When relapses occur, it’s common for people to feel they have failed. But the more you learn about the quit smoking process, the clearer it becomes that the number of attempts you make at quitting is an important factor.

Keep Going Until You’re Smoke-Free

Just like learning a new skill, staying quit takes practice and persistence – the important thing is to keep going.

Think of it like learning to ride a bike. You’re likely to fall off a few times, but the only way to learn the skill is to keep trying – you have to get back on and keep practicing until you can do it.

What should I do if I have a smoking slip-up?

If you have a setback in your quit journey – whether it’s a brief or longer return to smoking – it does not mean you’ve failed. Think of it as a learning experience on your path to developing the skill of becoming a non-smoker.
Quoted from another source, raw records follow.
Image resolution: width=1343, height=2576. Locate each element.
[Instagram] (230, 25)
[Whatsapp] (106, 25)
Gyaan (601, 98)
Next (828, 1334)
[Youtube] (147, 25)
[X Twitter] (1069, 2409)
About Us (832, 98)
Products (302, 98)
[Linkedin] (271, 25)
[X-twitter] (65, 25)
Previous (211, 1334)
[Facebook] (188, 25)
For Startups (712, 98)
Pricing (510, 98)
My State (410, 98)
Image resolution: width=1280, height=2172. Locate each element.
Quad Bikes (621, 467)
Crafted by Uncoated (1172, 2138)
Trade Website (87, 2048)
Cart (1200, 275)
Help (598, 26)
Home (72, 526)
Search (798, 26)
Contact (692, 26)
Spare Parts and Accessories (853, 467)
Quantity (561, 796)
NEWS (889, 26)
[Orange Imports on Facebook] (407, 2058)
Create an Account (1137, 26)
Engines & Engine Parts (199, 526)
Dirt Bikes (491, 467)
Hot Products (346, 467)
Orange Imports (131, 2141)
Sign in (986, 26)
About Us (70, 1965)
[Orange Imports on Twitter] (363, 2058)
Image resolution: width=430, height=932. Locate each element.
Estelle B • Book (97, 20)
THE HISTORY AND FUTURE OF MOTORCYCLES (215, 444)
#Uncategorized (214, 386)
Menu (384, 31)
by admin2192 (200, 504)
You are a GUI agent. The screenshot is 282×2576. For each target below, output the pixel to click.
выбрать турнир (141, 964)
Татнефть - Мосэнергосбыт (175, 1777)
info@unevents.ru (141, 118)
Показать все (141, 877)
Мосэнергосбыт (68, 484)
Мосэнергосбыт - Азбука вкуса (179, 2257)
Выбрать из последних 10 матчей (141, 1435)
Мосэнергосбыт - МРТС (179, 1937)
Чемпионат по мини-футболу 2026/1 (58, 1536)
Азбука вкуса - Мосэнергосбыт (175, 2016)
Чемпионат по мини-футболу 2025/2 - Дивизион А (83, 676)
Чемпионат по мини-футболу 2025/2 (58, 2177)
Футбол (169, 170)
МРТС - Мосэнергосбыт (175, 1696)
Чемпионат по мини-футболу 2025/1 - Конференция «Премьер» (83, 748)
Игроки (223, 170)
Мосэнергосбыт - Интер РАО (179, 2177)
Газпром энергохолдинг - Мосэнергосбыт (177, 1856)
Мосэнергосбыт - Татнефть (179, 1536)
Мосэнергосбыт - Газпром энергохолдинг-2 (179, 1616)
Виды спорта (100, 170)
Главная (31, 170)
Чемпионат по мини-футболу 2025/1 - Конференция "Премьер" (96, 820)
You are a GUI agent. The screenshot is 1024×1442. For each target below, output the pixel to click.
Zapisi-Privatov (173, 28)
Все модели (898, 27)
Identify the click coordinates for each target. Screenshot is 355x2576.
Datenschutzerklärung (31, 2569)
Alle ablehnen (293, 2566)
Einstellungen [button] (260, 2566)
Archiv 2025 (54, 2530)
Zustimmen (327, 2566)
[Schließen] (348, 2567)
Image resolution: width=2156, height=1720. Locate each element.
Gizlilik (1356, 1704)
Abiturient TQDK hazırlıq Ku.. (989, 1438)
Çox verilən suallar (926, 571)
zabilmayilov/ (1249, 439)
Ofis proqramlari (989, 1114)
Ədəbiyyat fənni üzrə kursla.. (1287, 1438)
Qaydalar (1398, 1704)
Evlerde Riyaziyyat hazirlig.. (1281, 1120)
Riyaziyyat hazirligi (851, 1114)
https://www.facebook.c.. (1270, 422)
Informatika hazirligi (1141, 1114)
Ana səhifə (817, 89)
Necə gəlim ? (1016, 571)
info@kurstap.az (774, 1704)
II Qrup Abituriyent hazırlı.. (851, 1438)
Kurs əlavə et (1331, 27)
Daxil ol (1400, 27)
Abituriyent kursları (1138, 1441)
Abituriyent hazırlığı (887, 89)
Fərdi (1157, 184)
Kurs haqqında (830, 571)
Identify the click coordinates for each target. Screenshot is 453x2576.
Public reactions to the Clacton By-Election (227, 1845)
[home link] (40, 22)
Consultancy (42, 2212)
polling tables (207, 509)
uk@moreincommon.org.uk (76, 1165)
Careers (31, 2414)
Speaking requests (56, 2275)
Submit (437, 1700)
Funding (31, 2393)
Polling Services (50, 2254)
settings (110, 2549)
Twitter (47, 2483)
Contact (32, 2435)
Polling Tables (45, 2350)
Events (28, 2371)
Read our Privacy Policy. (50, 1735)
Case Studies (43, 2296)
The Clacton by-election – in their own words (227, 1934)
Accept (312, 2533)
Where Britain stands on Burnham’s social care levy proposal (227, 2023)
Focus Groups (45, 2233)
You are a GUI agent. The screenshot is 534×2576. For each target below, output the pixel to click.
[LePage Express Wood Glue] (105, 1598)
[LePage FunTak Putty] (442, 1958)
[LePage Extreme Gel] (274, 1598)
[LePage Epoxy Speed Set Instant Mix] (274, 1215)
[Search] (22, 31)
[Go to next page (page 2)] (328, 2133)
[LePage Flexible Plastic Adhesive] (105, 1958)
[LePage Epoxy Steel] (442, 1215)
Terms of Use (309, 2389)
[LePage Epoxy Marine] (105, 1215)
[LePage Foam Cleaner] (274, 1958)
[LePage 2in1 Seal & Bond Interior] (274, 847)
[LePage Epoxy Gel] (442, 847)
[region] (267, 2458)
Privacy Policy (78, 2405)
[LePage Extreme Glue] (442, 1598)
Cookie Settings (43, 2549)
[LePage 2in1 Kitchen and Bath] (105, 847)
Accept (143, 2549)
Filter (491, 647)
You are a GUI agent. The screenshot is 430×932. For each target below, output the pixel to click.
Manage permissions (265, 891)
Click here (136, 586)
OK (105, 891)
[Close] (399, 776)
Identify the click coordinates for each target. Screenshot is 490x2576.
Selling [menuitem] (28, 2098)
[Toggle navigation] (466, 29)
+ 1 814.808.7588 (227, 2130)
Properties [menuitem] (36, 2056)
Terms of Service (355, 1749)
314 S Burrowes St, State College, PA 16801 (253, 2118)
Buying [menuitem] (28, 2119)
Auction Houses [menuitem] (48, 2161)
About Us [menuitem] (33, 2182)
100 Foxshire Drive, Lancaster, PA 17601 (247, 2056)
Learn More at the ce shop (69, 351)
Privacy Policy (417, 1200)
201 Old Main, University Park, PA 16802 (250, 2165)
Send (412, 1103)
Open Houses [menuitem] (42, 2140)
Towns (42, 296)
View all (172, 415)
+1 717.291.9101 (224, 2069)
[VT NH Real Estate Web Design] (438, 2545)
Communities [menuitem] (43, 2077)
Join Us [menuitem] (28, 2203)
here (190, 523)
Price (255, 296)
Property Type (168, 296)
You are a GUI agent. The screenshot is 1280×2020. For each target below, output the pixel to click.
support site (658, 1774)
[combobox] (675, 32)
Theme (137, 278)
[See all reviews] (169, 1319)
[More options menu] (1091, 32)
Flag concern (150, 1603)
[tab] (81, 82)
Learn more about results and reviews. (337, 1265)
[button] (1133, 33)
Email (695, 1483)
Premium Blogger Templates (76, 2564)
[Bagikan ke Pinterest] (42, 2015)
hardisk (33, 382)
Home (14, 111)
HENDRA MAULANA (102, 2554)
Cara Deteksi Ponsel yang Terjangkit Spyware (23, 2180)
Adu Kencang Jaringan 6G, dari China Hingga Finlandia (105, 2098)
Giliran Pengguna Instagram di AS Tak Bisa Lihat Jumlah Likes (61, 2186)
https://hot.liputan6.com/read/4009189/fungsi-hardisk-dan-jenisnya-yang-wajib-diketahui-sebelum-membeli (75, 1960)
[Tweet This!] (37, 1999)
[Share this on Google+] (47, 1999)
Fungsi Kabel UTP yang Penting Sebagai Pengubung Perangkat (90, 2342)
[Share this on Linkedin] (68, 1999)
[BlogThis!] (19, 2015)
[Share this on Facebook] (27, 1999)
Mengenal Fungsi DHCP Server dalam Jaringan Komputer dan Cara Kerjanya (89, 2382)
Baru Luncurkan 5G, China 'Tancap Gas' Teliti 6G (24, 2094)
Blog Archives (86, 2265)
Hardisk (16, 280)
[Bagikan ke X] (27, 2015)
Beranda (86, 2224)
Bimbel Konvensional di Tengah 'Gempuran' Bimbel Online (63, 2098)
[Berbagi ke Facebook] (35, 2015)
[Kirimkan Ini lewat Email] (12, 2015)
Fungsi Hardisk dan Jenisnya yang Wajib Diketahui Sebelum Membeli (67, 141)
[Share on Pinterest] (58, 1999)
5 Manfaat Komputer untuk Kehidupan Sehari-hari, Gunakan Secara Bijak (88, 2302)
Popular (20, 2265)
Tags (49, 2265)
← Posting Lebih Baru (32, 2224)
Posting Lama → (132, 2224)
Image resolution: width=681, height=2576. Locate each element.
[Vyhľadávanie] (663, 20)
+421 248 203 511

If a slip-up occurs, it’s a good opportunity to review your quit smoking plan. Here are some useful questions to ask yourself:

  • What circumstances led to your smoking slip-up? Is the same situation likely to happen again? Read more about common smoking triggers.
  • What quit strategies would help overcome this situation next time? Check out our Quitting Methods section to read about the options. 
  • Did you only use willpower to try and quit last time? You might want to try one of our willpower exercises.
  • Are you managing withdrawal symptoms effectively? Remember, withdrawal is related to relapse – learn more about withdrawal symptoms. 
  • If you used Nicotine Replacement Therapy (NRT) or a prescribed quit smoking medication, did you use them correctly? Reducing the recommended timeframe, minimising the dose, or only using these products occasionally will reduce their effectiveness, so be sure to follow the instructions.

You might prefer to set a shorter, more manageable quit goal, such as a target of just one or two days of not smoking. You can always carry on for longer if you feel up to it.

When it comes to your quit smoking attempt, the important thing to remember is this – you have nothing to lose and everything to gain by just giving it a go.